Another year has come and gone. Since my last post, we have celebrated the birth of Jesus and welcomed in the new year.
The last time I settled in to write, I spoke on the dangers of anger and here I sit, anger gnawing at my throat. The last few weeks should have been joyful and celebratory… of which they were… but I have also felt this incredible weight of disappointment which has often spilled over into an irritating anger. I wish I could say it’s a righteous, godly anger, but I honestly am not entirely sure.
I haven’t been able to write because I have been so concerned about sending the wrong message and not delivering the words God desires me to speak. After much prayer and lamenting with God himself, I need to share that I am imperfect. I fail. I screw up on an epic level sometimes. Far more than I would ever care to admit. These last few weeks have presented challenges I didn’t think I would ever necessarily face.
I have found myself growing increasingly angry, not just at the world around me, but specifically with fellow brothers and sisters in Christ. Christmas arrived and it was as if someone picked up one of those sad noisemakers, blew the tiny paper trumpet, and immediately moved past, checking one more thing of their list of Christian to dos and onto Christmas lists, checklists, Covid, politics, weather, family gatherings, Target runs, ANYTHING except the incredible gift that was bestowed that night long ago, among the fragrant livestock and prickly hay.
“For unto us a child is born… and his name shall be called Wonderful, Counsellor, The mighty God, The everlasting Father, The Prince of Peace” Isaiah 9:6
I’ve been looking around like I’m on an episode of Punk’d. Does no one understand the magnitude of such an event?! How are we not worshiping relentlessly??
Instead I am surrounded by people irritated by any number of things, generally due to a slight inconvenience they’re currently experiencing on or around the holiday. I see those I love dearly focused on their own self interest and forgetting why this time is so gloriously remarkable.
On a night that was so seemingly unremarkable, a woman gave birth to a child that would go on to give his life for ours. Mary and Joseph were most definitely inconvenienced on a massive level and they instead rejoiced with their newborn son in a bed of hay, surrounded by manure and stinking, loud, braying animals. They went on to raise that boy, watch him do magnificent things, endure torture at the hands of men and eventually murdered, only to find the tomb empty and Jesus Christ, their son and the son of God himself save the world.
We should not be worried about inconvenience. We should not be worried about what is outside of our control because God is in control. Let me say that again.
GOD IS IN CONTROL.
Lately all I seem to hear are prayers regarding physical healing or stopping illness. I know and hope these stem from good intentions, however, it seems many around me are misguided. I see overly expressive tragedy masks covering the faces of those lifting up mournful prayers, but we cannot continue to hide behind our fears, discomfort, and anger around our own self interest.
What is your motivation? What is your intention? When you boil down the why of who and what you’re praying for, you’ll soon identify if it’s somehow missing the mark.

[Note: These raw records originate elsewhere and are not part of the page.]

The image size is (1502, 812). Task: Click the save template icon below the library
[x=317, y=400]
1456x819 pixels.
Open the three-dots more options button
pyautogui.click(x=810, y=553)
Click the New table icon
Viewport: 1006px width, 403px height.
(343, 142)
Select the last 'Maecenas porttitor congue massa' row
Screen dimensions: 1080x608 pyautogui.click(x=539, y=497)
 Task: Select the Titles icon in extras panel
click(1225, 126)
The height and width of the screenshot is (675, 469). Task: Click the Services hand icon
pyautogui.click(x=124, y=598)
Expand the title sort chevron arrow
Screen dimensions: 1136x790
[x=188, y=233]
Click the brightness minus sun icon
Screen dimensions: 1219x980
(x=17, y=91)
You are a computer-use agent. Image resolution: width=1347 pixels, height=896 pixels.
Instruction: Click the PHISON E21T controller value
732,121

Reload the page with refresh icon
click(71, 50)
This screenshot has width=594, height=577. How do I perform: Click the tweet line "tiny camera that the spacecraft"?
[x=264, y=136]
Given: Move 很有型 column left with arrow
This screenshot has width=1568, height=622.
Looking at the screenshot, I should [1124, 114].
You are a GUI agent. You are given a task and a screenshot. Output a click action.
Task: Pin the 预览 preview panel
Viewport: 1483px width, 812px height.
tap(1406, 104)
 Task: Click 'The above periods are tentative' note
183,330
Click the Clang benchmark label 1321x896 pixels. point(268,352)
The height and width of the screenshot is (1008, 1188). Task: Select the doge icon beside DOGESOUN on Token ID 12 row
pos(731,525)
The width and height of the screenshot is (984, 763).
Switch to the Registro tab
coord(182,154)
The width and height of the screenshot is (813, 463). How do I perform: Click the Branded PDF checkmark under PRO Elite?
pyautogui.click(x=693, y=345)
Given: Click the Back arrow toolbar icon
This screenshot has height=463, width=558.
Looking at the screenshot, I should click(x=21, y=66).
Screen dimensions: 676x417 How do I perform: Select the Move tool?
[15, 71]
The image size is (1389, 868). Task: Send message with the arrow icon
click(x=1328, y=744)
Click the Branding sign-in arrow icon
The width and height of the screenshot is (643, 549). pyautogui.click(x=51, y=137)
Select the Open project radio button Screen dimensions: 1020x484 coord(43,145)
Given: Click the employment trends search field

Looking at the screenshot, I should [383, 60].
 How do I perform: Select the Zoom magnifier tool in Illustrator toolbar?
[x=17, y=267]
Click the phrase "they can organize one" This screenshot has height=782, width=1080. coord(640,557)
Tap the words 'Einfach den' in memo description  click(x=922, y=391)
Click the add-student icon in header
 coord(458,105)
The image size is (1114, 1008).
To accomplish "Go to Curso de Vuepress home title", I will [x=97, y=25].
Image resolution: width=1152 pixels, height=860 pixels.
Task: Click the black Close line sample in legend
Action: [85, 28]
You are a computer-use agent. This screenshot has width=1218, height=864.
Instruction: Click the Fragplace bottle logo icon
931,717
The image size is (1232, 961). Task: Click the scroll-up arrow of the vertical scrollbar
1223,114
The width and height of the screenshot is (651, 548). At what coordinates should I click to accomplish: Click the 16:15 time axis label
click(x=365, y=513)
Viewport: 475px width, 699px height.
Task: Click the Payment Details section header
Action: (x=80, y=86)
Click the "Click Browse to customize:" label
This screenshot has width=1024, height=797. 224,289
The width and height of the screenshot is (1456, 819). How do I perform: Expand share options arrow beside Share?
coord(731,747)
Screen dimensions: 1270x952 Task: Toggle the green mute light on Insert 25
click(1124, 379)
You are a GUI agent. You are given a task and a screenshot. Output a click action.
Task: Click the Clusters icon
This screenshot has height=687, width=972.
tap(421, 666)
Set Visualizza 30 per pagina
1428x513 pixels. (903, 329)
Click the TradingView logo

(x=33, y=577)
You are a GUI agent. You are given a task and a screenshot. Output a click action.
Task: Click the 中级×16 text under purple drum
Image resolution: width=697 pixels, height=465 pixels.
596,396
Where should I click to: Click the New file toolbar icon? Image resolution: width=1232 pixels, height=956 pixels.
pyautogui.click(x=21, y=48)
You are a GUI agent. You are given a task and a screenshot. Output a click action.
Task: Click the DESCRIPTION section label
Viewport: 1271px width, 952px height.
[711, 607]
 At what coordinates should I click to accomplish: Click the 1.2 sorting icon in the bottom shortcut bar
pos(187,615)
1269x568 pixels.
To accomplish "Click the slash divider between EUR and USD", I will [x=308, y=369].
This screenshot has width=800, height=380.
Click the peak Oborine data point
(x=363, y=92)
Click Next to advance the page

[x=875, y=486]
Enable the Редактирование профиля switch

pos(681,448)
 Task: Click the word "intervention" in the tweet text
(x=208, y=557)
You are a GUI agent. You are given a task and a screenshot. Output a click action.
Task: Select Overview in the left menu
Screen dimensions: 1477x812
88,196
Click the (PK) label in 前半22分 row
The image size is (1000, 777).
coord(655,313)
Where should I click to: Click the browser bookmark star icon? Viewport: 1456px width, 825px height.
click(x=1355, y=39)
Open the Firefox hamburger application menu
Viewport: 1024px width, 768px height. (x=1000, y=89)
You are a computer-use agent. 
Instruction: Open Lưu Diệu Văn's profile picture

I am in no way saying we should stop praying for healing, but we often forget that healing doesn’t always come in an earthly form. In fact, the ultimate healing happens when we return to God’s side. I understand praying for afflictions to cease. Believe me, I am SICK of covid just like everyone else, but we are not promised anything other than eternity past this broken world, and part of that brokenness is sickness, pain, and discomfort.
Please do not think this is in any way advocating for masks/no masks, vaccines/no vaccines, quarantines, social distancing… any of it. If that is what the take away is here, I have seriously failed in what I am trying to say.
Friends, this life is hard. I don’t know your hard, but I know difficulty. I have experienced terrible things. This world continues to fail me every day, but there is one constant, and that is who my father is. He is the wonderful counselor, prince of peace, mighty God, King of creation, the great I Am. He is my constant, He is my healer, He is my confidant, He is my peace, my refuge, my savior.
Stop turning to the world. Stop putting your faith and trust into people and put them in God. We will all fail you, again and again. I am proof of that, your spouse is proof, your parents, friends, children, neighbors, pastors, church body… we will screw up and hopefully we’ll all continue to extend grace, compassion and forgiveness, but He will not fail you.
GOD WILL NOT FAIL YOU.
Stop treating Emmanuel as if he is a magic genie granting wishes. Stop spewing hate at those around you because they are providing a minor inconvenience to you already scheduled programming. I hope you begin praying to a God who has your back, rather than begging him to show up.
He already has your back. He is already there. He is with you every second of every day. Stop treating him as if he isn’t God.
I have been angry at those who treat our God as if he lives to serve us and I clearly need to work through that with Him. Please, I beg you to reconsider how you speak to and about our mighty God. We live to serve him and we are fortunate to have an intimate relationship with him. He desires our intimacy and amazingly we don’t have to earn his love. Why are we trying to make him earn ours?
I pray everyone experiences such a revival of spirit this year. Much love and blessings to everyone reading this and thank you for continuing to show up as we walk through a messy journey of faithfulness alongside each other.